TEXTE À LIRE:
48Cette impression générale est confirmée par nos nouvelles études fondées sur les analyses séquentielles de comportements parent/enfant au sein de vidéos familiales d’enfants avec autisme au cours de la première année de vie. Dans ces vidéos, il est en effet très fréquent d’observer des patterns interactifs de parents caractérisés par des comportements très actifs et énergiques. La conséquence est que les enfants avec autisme, par rapport aux enfants avec développement typique, reçoivent significativement plus de sollicitations de la part des parents, sans doute pour soutenir leur état émotionnel et leur niveau d’attention. Toutes ces données semblent montrer que les parents sont « conscients », très précocement, mais avant toute préoccupation réellement consciente, de la qualité interactive anormale de leurs enfants et de leurs capacités sociales réduites, et en définitive de leurs difficultés à être des coconstructeurs de pattern interactifs dialogiques.
L’autisme et le système des neurones à miroir
49Un pas supplémentaire dans la compréhension des difficultés primaires dans l’autisme a été accompli à partir de la découverte du système des neurones miroirs (Mirror Neuron System – mns). Cette découverte a des implications considérables pour la compréhension du soi primitif dialogique et de ses bases neurobiologiques.

MATÉRIEL FOURNI:
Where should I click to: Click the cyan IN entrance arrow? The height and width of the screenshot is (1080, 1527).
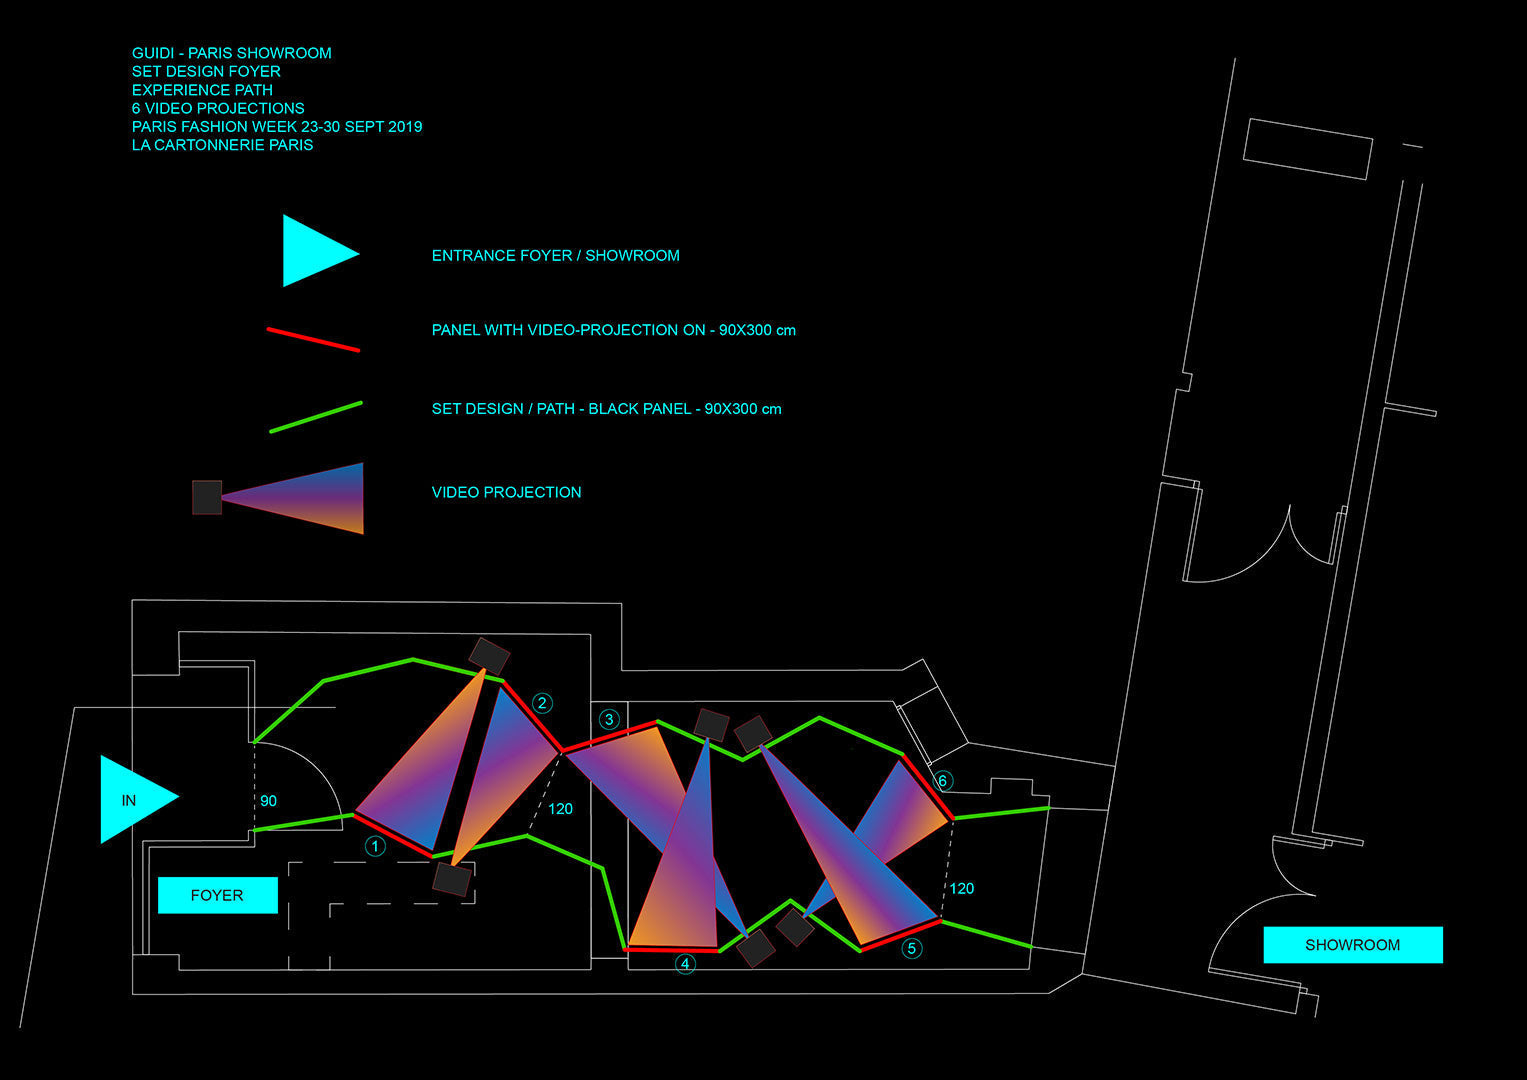pyautogui.click(x=134, y=799)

ACTION DEMANDÉE A:
Renvoyez la partie du passage sur l'autisme qui commence par « L’autisme et le » et se poursuit jusqu'à « ses bases neurobiologiques. » inclus, sans aucune modification.
ACTION DEMANDÉE B:
Indiquez par oui ou par non si chaque affirmation concorde avec le passage sur l'autisme, en citant textuellement les mots qui tranchent : (i) dans les vidéos familiales, les enfants avec autisme reçoivent moins de sollicitations parentales que les enfants avec développement typique ; (ii) les vidéos analysées portent sur la première année de vie ; (iii) la découverte du système des neurones miroirs a des implications pour la compréhension du soi primitif dialogique.

RÉSULTAT ATTENDU A:
L’autisme et le système des neurones à miroir
49Un pas supplémentaire dans la compréhension des difficultés primaires dans l’autisme a été accompli à partir de la découverte du système des neurones miroirs (Mirror Neuron System – mns). Cette découverte a des implications considérables pour la compréhension du soi primitif dialogique et de ses bases neurobiologiques.

RÉSULTAT ATTENDU B:
(i) Non : « les enfants avec autisme, par rapport aux enfants avec développement typique, reçoivent significativement plus de sollicitations de la part des parents ».
(ii) Oui : « au cours de la première année de vie ».
(iii) Oui : « Cette découverte a des implications considérables pour la compréhension du soi primitif dialogique ».